# In defense



## smokeymose (Feb 22, 2017)

It seems a lot of posts are making fun of the Sous Vide thing.
I'll admit it's not a magical type of cooking, but it has it's place.
I've been out of town for a few days getting by on fast food etc. The Mrs is gone visiting in TN so I'm on my own. 
I got home today and put an 8oz strip in the Sous Vide while I unpacked, checked mail, etc.
Let it go at 130 for 3 hours and seared with my butane gadget.
Boiled some little taters and nuked some canned spinach.












IMG_1878.JPG



__ smokeymose
__ Feb 22, 2017


















IMG_1879.JPG



__ smokeymose
__ Feb 22, 2017


















IMG_1881.JPG



__ smokeymose
__ Feb 22, 2017





I know the right thing is to fire up a grill, but I'm just too tired.
Got a nice dinner, and I'll sleep good tonight.












IMG_1882.JPG



__ smokeymose
__ Feb 22, 2017





Good Night, all!

Dan


----------



## dirtsailor2003 (Feb 22, 2017)

If you're referring to my posts, they are not making fun of Sous vide. Only reporting my actual experiences, which is what I do with all of my posts. Just telling the truth.


----------



## tropics (Feb 23, 2017)

Dan I am not making fun of it,I just can't see one in my house.

The dish looks great

Richie


----------



## SmokinAl (Feb 23, 2017)

It looks real good Dan!

I'm giving you a point for a great looking meal.

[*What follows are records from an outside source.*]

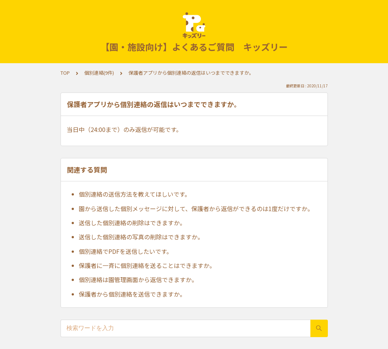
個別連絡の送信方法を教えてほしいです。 (134, 194)
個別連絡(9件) (99, 72)
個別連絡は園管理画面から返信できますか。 (138, 279)
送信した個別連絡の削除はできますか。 (132, 222)
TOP (65, 72)
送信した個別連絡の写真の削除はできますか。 (141, 236)
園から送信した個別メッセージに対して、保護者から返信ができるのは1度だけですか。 (196, 208)
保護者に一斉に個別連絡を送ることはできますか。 (147, 265)
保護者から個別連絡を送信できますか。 (132, 294)
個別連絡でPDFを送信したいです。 (125, 251)
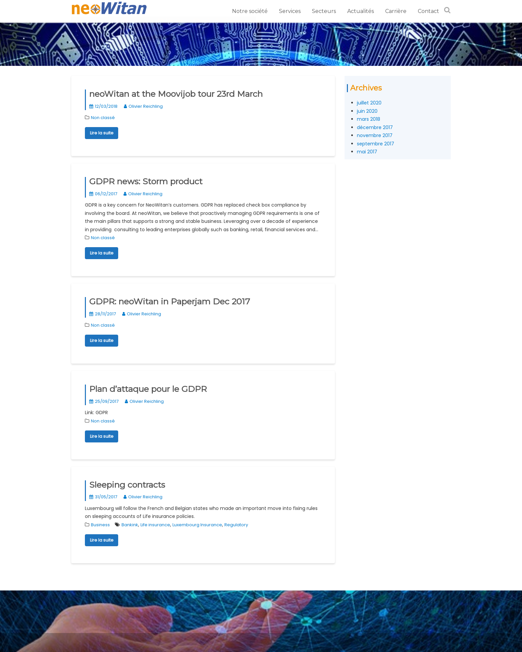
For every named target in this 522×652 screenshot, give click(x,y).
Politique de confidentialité (112, 603)
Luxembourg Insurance (197, 525)
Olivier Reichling (143, 106)
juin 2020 (367, 111)
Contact (428, 11)
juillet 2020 (369, 102)
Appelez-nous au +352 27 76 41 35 (120, 595)
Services (290, 11)
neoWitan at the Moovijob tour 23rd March (176, 94)
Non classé (103, 117)
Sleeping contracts (127, 485)
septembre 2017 (375, 143)
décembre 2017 (375, 127)
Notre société (250, 11)
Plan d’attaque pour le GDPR (148, 389)
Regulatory (236, 525)
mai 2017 (367, 151)
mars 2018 (368, 119)
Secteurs (324, 11)
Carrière (395, 11)
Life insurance (155, 525)
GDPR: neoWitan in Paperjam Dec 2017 (169, 301)
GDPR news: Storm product (145, 181)
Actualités (360, 11)
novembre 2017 (374, 135)
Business (100, 525)
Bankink (130, 525)
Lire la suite (102, 133)
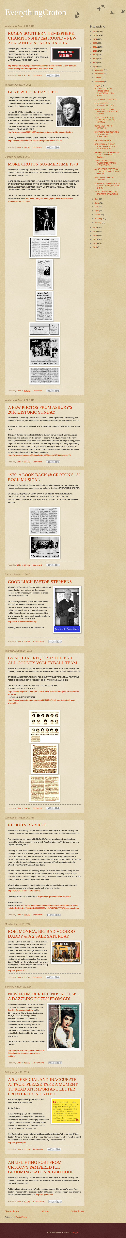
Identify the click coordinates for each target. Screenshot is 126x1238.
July (97, 199)
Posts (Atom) (21, 1217)
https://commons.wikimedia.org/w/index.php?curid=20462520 (35, 141)
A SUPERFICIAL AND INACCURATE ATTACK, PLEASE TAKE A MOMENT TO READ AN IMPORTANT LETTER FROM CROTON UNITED (43, 1086)
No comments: (39, 641)
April (97, 211)
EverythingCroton (35, 12)
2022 (95, 43)
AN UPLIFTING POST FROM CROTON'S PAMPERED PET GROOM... (107, 171)
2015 (95, 227)
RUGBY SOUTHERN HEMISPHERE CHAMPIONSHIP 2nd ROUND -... (104, 92)
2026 (95, 31)
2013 (95, 235)
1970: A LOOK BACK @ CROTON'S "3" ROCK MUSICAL (104, 120)
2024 (95, 39)
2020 (95, 51)
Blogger (75, 1232)
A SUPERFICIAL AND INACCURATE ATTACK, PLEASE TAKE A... (105, 163)
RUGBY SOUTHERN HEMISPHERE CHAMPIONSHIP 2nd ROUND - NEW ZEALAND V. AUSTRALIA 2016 (42, 38)
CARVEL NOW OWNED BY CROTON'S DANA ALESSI (106, 193)
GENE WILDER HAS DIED (32, 92)
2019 (95, 55)
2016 (95, 66)
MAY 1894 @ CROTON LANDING (104, 178)
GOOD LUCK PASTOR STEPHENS (40, 581)
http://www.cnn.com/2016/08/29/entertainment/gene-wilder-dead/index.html (40, 132)
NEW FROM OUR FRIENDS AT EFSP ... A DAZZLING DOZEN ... (107, 154)
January (98, 222)
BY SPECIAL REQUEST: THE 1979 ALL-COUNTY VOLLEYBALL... (106, 134)
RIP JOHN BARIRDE (27, 824)
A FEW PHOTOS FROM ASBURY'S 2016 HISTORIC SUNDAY (40, 409)
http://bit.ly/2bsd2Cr (16, 971)
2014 (95, 231)
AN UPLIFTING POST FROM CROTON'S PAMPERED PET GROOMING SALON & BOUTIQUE (41, 1167)
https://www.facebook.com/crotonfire (24, 891)
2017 (95, 63)
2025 (95, 35)
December (99, 70)
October (98, 78)
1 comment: (38, 75)
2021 (95, 47)
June (97, 203)
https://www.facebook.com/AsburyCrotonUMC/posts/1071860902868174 (39, 455)
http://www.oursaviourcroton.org (22, 622)
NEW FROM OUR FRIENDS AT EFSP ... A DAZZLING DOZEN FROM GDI (44, 996)
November (99, 74)
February (99, 218)
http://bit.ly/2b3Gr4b (44, 1195)
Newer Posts (12, 1211)
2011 (95, 243)
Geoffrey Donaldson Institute (20, 1010)
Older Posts (77, 1211)
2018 (95, 59)
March (97, 215)
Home (45, 1211)
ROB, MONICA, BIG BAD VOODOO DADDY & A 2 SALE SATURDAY (41, 933)
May (97, 207)
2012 (95, 239)
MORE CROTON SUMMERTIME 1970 (43, 164)
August (98, 85)
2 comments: (38, 915)
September (99, 82)
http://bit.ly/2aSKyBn (17, 1143)
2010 (95, 247)
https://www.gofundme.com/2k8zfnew (54, 897)
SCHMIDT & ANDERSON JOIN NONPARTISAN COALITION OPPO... (107, 185)
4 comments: (38, 1149)
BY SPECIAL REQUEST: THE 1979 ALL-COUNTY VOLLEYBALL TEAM (42, 660)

SV is new to all of us & I think it has a place in every home kitchen.

It's just another tool in our cooking arsenal.

There are somethings that are better cooked by other means, but I have to say the pastrami I sv'd was the "best ever".

Corn on the cob & brussel sprouts are a couple of more things that I have found are better sv'd than any other method.

We are all experimenting with it & I have been very happy with mine, but it does have it's limitations!

Al


----------



## smokeymose (Feb 23, 2017)

dirtsailor2003 said:


> If you're referring to my posts, they are not making fun of Sous vide. Only reporting my actual experiences, which is what I do with all of my posts. Just telling the truth.


I wasn't singling anyone out, DS, especially you. I've appreciated your style and candor since I first found this forum.


----------



## hondabbq (Feb 23, 2017)

Those that are mocking it, haven't had the great food that can be done with it. Purists be damned.

There are a lot of bastardized food preparations these days, if you wanted to get technical.  

I have been around sous vide in the food service business for 20 years. Its nice to see its catching on over here.

This weekend its 18 hour sous vide ribs. Chill for a few hours, then onto the BGE for an hour for some smoke and saucin.  Ill put them up against anything any day.


----------



## bellaru (Feb 23, 2017)

Looks good. I'd be happy to eat that for dinner.
I'm a believer and love having one more kitchen tool in my arsenal.


----------



## chopsaw (Feb 23, 2017)

Pros and cons for sure . I like it for alot of reasons . Kids are into it , and it does turn out some great food , ideas and conversations with my kids . If that makes sense . 

DS I like your honest opinion , and have to say you use it more than me , and I like the fact that you try different things with it . Time and money spent on your end informs us all . 

I'm a fan . 

Chop


----------